Usando as informações:
(1) Segundo o texto sobre Lula e a crise financeira, qual bolsa do mundo foi a que mais "aceitou" os prejuízos?
(2) Repita o trecho do texto sobre Lula e a crise financeira que vai de "O presidente Luiz" até "deste mundo globalizado.".
(3) Escreva a continuação do texto sobre Lula e a crise financeira, a partir do ponto em que ele termina.

Trecho da página:

O presidente Luiz Inácio Lula da Silva não escolhe latitude nem platéia para falar bobagem sobre assuntos que só conhece "de ouvido". Desta vez foi no Círculo Polar Ártico e para os governantes da Finlândia. Falando sobre a crise financeira global, ele declarou que, sendo "um problema de política econômica dos EUA (...), não aceitaremos que joguem nas nossas costas os prejuízos de um jogo (do qual) não participamos", sem se lembrar que a Bovespa foi a bolsa do mundo que mais "aceitou" os prejuízos do jogo de que participa, como todas as bolsas deste mundo globalizado.
Para Lula, tudo se resume à "ganância de alguns investidores que compraram títulos de risco imaginando que estavam em um cassino e tiveram prejuízo". Acostumado a vencer todos os jogos de que participa apenas com a retórica, principalmente porque a platéia brasileira que o interessa não é capaz de perceber o engodo, Lula deve ter surpreendido seus anfitriões finlandeses ao pretender convencê-los de que a crise não chegará ao Brasil porque ele "não aceita que chegue".

Trechos dos itens:
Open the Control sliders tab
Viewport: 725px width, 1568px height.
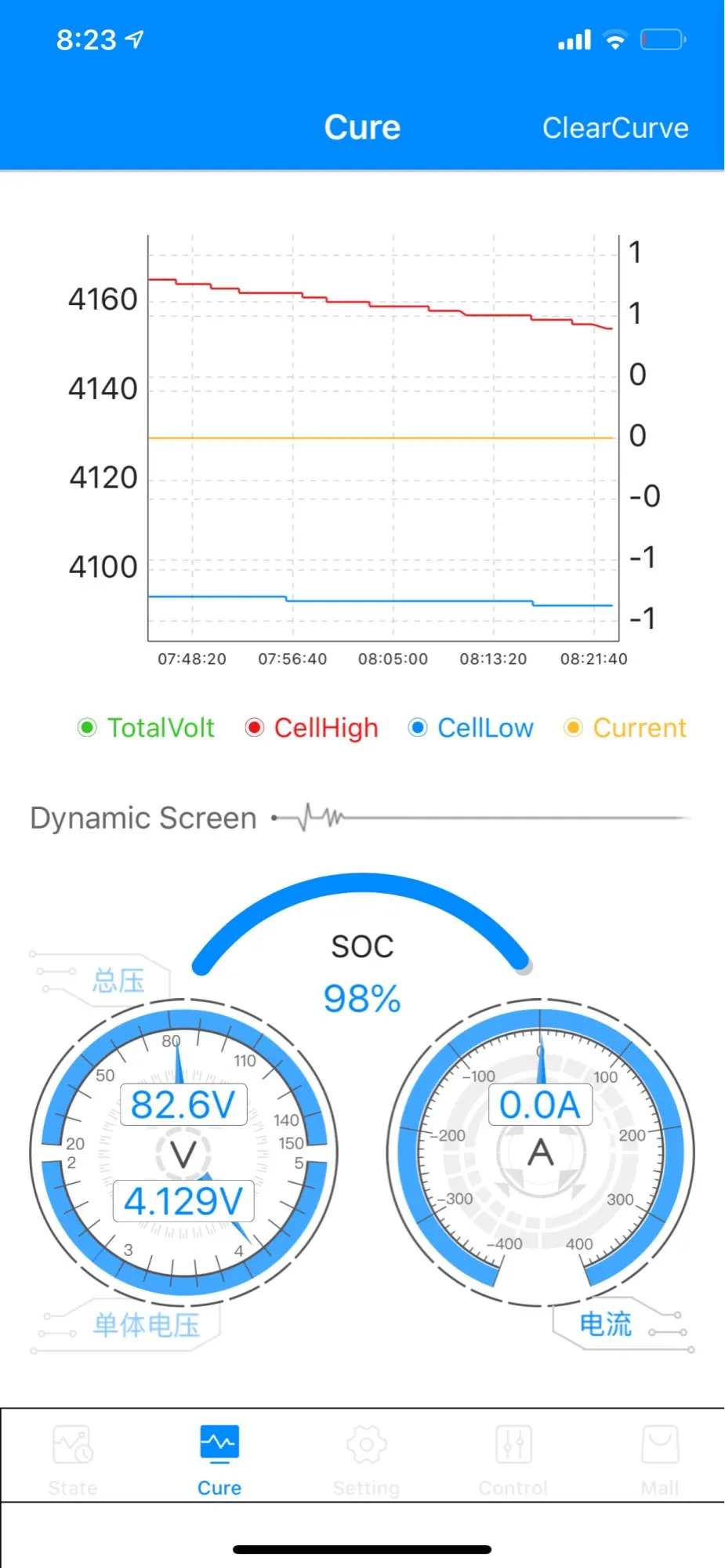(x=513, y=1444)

...

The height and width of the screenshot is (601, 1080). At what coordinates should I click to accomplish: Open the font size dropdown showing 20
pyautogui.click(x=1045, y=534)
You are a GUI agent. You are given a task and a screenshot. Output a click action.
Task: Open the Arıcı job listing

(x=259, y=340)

==

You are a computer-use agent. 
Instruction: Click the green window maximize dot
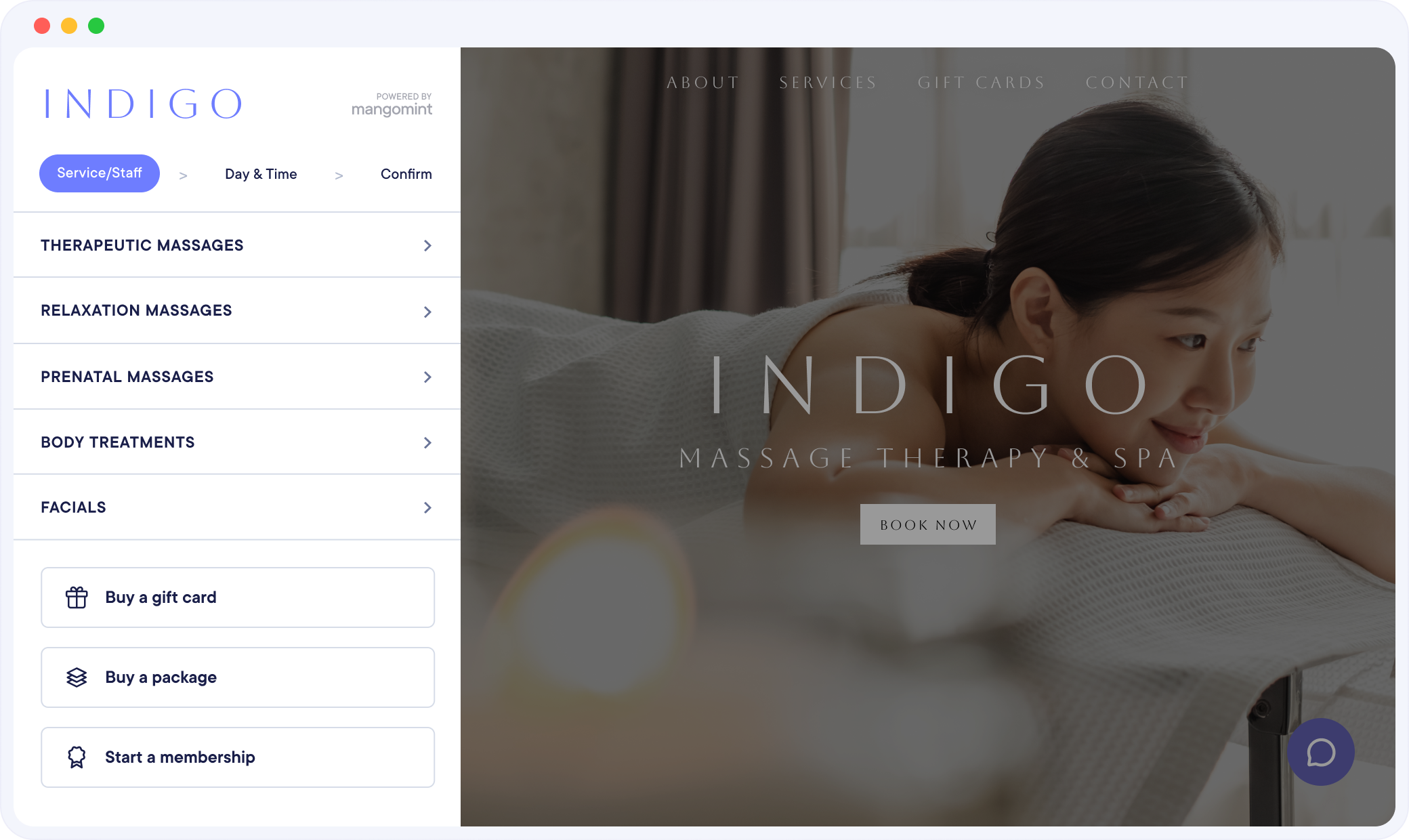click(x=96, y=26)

Respostas das tarefas:
(1) A Bovespa.

(2)
O presidente Luiz Inácio Lula da Silva não escolhe latitude nem platéia para falar bobagem sobre assuntos que só conhece "de ouvido". Desta vez foi no Círculo Polar Ártico e para os governantes da Finlândia. Falando sobre a crise financeira global, ele declarou que, sendo "um problema de política econômica dos EUA (...), não aceitaremos que joguem nas nossas costas os prejuízos de um jogo (do qual) não participamos", sem se lembrar que a Bovespa foi a bolsa do mundo que mais "aceitou" os prejuízos do jogo de que participa, como todas as bolsas deste mundo globalizado.

(3)
Melhor seria para o Brasil que assunto sério fosse tratado com seriedade e conhecimento de causa pelas autoridades, a começar pela mais importante. Felizmente, há, entre elas, quem aja desse modo. O presidente do Banco Central, Henrique Meirelles, reconheceu que "ninguém está imune" aos efeitos da turbulência que perturba os mercados financeiros há várias semanas. E, com exceção "deste país", em todo o mundo é forte o temor de que, por causa da agitação dos mercados, a economia americana reduza seu ritmo de atividade, o que realimentaria a crise e afetaria o desempenho da economia mundial - inclusive o Brasil, aceite ou não o presidente Lula.
A crise, de fato, teve origem nos Estados Unidos. Há dois meses, subiu o índice de inadimplência no mercado de créditos hipotecários de alto risco, o que afetou alguns fundos que forneciam recursos que deram origem a esses créditos. Como os fundos eram patrocinados por bancos, estes também passaram a ter problemas de liquidez. O efeito se espalhou para todo o sistema financeiro, que ficou travado. Isso exigiu a ação dos bancos centrais, que injetaram liquidez no mercado, aliviando-o.
O problema, porém, ao contrário do que imagina Lula, não se limitou ao mercado de títulos imobiliários nem aos EUA. A turbulência se espalhou para todos os mercados e sua mais recente manifestação foi registrada no último fim de semana.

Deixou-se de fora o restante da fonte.